Vibrational Spectroscopic Force Fields:
  1. General Harmonic Force Fields (GHFF)
    • All elements of the F matrix are considered in the analysis
    • Good for very small molecules with high symmetry
  2. Constrained Force Fields (CFF)
    • More appropriate for larger molecules
    • Systematic simplifications are made of the complete force field
    • Basic assumption: off-diagonal elements of the F matrix are much smaller than diagonal elements and can be set to zero. (i.e., higher freq. stretch will not interact much with a low freq. bend.)
      1. Direct constraints Force Field
      • Fixes values of all interaction force constants from vibrations separated by at least two noncommon atoms.
Force Field:
  • First used by spectroscopists to mean a set of equations designed to reproduce or predict vibrational spectra.
  • Adopted by Molecular Mechanics as a model for describing PES for all degrees of freedom of a molecular system.
  • Similar to the idea of hand held models, but more sophisticated in the sense that they allow some internal motion:

    Example: 1,4-cyclohexadiene

    Although hand-held models can facilitate comp[rehension of the 3-D aspects of molecular structure (conformation), they can be misleading. The fact that the models do also for internal motion (vibrations), they may not correspond to a chemically real structural property. In this molecule, all pieces of experimental evidence say that it is planar with wide amplitude ring puckering. On the other hand, according to the precise Dreiding molecular models, the planar form of this molecule is very unstable, a slight jiggling of the model causing a sudden change to boat conformation. Unfortunately, many experimental NMR results of dihydrobenzene, dihydronapthalene, and dihydroanthracens were interpreted on the preconceived notion that planar forms are unstable as predeicted by the hand-held models and as indicated by solid state structures that were influenced by crystal packing forces.
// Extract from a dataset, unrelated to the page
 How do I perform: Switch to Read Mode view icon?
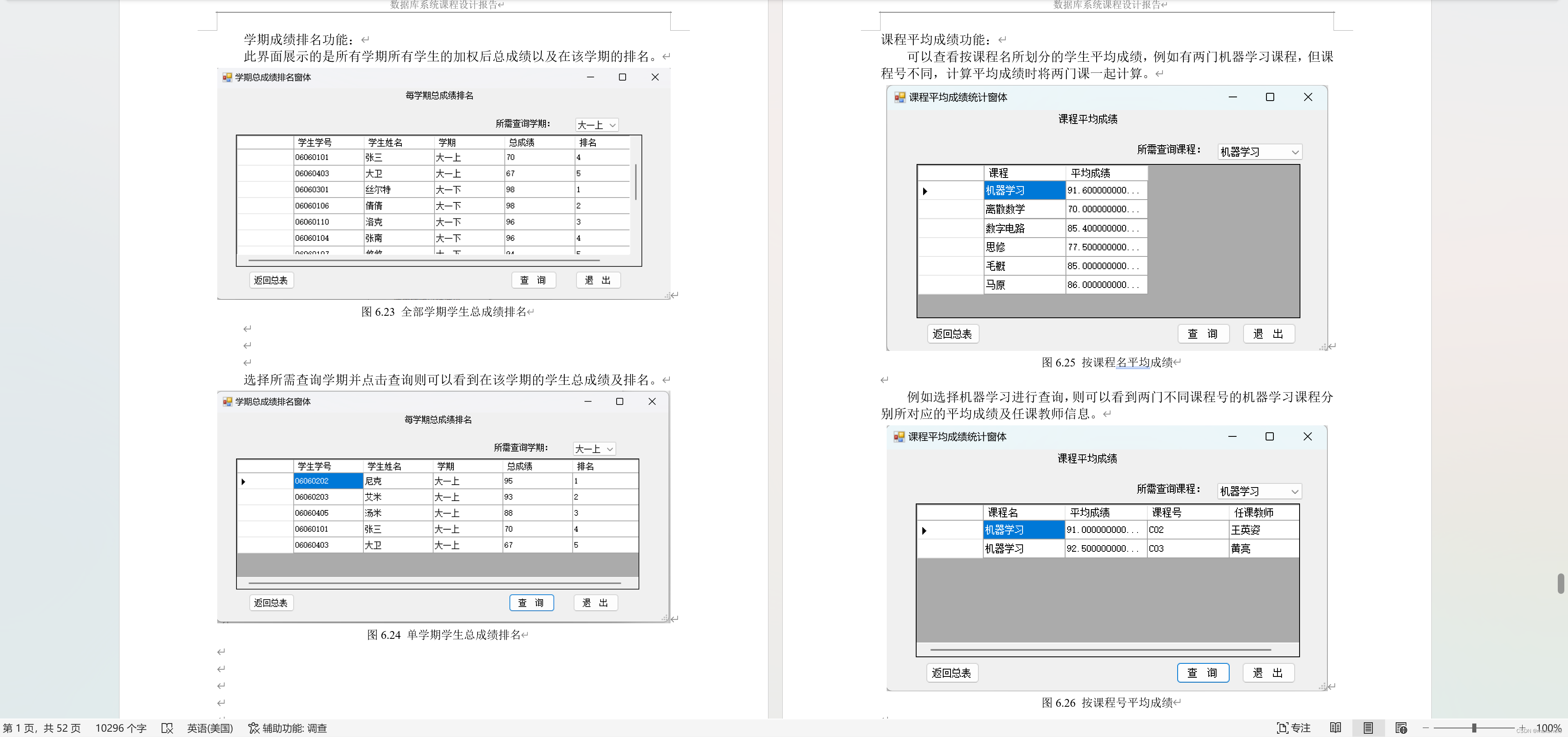click(1336, 728)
Unlike the hand-held models, the computational force-field model correctly predicts the conformation of various dihydrobenzenes.
  • However, even the computational model may be misused and so familiarity with the methodology and the literature can help ensure proper use

    Mathematical expression for the MM force field:
    V=Evb(b) + EVo(o) + EVr(r)+EVx(x)+ V related to k
    bonds........angles....dihedrals..o.o.p. bends V=1/2r ki/mi reduced mass
    EVnb(r) +
    nonbonded
    Where the forces for the internal motions are described in terms of potential energy functions which in turn sum to give the overall molecular potential energy or steric energy,E, of the molecule:

    Et=Eb+Eo (Bayer strain)+E(1) (Pitzer strain)+Enb "structural deformation" description of strain

    Each component representing a molecular deformation from an arbitrary ('natural') reference geometry. However, no molecule is strain free. F nonbonded interaction Works ok; Saturated hydrocarbons behave as though their e- were localized=>structural units and environment independent.
    Varieties of Force Fields:
    • Many modifications
    • Presumed to have a minimum corresponding to stable equilibrium geometries.
    • Treatment relies heavily on availability of experimental data for parameterization.
    • In the simplest force fields, perhaps a dozen or so parameters are necessary to describe the alkanes. Such a force field gives a reasonable approximation to molecular structures and E differences, but the values obtained from such a force field are clearly inferior to values measured experimentally
    • To better reproduce the available exptal data, further optimization of the parameters or the introduction of more of them by modifying the equations that make up the force field might be considered.
    • EFF methods are interpolations and sometimes extrapolations of existing data.
  • Pictorial diagram of various components.
  • Simple force fields:
    1. Bond potentials
    2. Angle potentials
    3. Dihedral potentials
    4. nonbonded potentials

  • About a dozen or so parameters
  • Reasonable approximation to molecular structure and E differences \ Absolute values probably inferior to experimental values
  • More elaborate force fields:
    1. All of the above terms
    2. Urey-Bradley terms (1,3-nonbonded interactions)
    3. Cross terms
    4. Electrostatic terms
    5. H-bonding terms
  • Many more parameters-->further optimization
  • Systematic errors point to terms that need to be added. Each modification means a reoptimization.


Potential Functions:
  • In general, there are no rules as to what functions are to be chosen or what parameters are to be used.
  • Some EFF's are designed to reproduce strictures and E's only.
  • Other EFF's want to calculate strictures, energies, and vibrational spectra (CFF's)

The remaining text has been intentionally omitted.